= Dit name =

Primarily French-Canadian alternate surname

The dit name (nom-dit /fr/) is a mostly French-Canadian custom by which families often adopted an alternative surname. They are also used in France, Jersey, Italy, Scotland, and areas of the United States with a French cultural background, such as Louisiana and New Hampshire. The practice of giving such names was common in the seventeenth and eighteenth centuries, and though some people later simplified their surnames, some of them are still used in the twenty-first century. The dit name poses challenges for genealogists confronted with different surnames in different documents, particularly if they are not familiar with the custom.

Dit and the feminine form dite translate as "called" and are the past participle of the French verb dire, "to say". A name such as Adolphe Guillet dit Tourangeau can translate as "Adolphe Guillet, called Tourangeau", where both "Guillet" and "Tourangeau" are used as surnames, sometimes together and sometimes individually in different situations. The dit name carried the same legal weight as the original family name with regard to land transfers and the naming of children. Dit names developed for a variety of reasons, such as distinguishing one family from another nearby family with the same surname, or allowing an adopted child to retain both their birth and adopted family names. In some cases, both the original name and the dit name were retained, resulting in full-blown double-barrelled names such as Miville-Deschênes.

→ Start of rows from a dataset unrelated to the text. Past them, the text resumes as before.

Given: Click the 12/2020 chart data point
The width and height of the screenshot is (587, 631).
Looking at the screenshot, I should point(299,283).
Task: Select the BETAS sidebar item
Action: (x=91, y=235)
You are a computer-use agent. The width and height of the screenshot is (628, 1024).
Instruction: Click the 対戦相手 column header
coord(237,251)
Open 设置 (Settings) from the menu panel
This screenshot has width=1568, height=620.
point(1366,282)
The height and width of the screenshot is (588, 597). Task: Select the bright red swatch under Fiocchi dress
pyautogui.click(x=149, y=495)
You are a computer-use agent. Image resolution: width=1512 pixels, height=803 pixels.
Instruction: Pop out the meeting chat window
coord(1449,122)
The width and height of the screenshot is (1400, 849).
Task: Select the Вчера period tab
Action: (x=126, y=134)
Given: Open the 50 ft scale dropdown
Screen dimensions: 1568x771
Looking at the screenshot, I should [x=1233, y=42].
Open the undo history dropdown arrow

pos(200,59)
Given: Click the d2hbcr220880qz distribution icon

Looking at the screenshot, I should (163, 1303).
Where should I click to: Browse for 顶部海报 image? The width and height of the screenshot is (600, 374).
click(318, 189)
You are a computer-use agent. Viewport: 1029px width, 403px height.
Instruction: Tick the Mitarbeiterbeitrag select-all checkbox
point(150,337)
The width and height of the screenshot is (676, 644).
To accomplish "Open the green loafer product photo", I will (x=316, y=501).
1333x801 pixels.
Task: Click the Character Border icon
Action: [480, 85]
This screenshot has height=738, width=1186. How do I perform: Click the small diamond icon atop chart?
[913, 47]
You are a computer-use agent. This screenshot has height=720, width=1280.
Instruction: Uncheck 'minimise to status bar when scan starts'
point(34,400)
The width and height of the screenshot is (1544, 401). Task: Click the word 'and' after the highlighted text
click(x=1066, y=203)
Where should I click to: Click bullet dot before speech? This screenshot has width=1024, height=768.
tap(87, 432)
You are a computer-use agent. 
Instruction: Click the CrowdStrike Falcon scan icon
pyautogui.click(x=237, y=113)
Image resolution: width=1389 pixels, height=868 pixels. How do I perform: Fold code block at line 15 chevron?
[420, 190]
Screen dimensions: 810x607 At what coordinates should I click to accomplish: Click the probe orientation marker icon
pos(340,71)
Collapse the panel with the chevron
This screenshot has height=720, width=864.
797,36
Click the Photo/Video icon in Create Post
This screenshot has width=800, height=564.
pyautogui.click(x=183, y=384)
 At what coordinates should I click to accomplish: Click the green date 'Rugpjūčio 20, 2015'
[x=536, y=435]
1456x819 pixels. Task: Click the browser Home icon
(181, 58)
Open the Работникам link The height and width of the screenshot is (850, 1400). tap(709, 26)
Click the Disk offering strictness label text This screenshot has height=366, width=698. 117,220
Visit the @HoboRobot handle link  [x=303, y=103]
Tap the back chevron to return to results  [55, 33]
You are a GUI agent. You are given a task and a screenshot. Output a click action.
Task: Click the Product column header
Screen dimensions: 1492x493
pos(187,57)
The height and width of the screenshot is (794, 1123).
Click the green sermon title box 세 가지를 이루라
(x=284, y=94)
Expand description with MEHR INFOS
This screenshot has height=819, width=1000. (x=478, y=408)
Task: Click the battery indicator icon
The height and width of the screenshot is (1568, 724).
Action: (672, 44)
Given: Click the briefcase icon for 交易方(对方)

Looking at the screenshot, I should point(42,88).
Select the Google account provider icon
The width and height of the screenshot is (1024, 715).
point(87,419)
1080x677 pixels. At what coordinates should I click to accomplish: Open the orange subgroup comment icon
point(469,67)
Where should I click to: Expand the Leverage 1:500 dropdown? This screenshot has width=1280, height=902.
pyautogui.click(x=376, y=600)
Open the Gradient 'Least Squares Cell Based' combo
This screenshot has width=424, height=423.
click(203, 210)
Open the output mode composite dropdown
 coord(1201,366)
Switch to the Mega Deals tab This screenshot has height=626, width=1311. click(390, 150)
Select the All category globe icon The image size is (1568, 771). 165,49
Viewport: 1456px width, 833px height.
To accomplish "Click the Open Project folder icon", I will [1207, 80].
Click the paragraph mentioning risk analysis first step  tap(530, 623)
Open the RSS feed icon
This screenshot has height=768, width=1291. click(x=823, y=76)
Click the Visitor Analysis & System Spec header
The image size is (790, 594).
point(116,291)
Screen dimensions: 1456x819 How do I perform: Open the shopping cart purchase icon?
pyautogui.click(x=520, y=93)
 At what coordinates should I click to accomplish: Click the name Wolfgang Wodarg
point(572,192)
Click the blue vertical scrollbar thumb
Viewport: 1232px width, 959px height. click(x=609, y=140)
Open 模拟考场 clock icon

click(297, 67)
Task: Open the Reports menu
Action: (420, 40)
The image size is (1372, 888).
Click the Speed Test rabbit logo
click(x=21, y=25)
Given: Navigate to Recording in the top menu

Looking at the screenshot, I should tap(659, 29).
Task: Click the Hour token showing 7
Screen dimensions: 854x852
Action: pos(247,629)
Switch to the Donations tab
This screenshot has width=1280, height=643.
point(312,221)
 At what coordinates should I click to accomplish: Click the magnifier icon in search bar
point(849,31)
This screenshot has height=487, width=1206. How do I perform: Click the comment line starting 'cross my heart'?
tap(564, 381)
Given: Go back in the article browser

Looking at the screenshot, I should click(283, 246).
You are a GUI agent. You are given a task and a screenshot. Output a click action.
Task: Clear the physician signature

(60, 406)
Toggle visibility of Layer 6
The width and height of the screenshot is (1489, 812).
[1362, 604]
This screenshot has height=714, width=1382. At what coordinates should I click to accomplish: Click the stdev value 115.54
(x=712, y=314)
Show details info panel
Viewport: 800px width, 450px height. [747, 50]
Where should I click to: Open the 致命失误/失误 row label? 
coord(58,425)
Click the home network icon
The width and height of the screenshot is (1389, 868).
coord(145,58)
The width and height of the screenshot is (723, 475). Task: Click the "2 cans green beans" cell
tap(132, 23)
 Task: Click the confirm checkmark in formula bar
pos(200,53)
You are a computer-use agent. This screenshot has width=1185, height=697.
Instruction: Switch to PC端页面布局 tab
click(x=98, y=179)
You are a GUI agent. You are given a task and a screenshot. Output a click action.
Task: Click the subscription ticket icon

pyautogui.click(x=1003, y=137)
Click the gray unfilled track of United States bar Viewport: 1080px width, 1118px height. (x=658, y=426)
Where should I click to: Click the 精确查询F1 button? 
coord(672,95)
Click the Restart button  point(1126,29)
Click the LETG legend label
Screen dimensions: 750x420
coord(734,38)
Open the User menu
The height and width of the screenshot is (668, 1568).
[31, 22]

A family's dit name often derived from a personal attribute (Leblond, Leblanc, Leroux), place of origin (St-Onge, Coderre, LeBreton), or profession (Chartier, Meunier, Vanier). For example, an immigrant to New France from Paris might receive the dit name Parisien, and a person who worked as a blacksmith might receive the dit name Lefebvre. Sometimes, the name could be ironic. A large person could be "Tiny" or Petit. The custom originated in the military, where those with the same name adopted noms de guerre to distinguish themselves. Children often adopted the dit name, sometimes dropping the original family name. Sometimes some of the children chose to take only the family name and others only the dit name.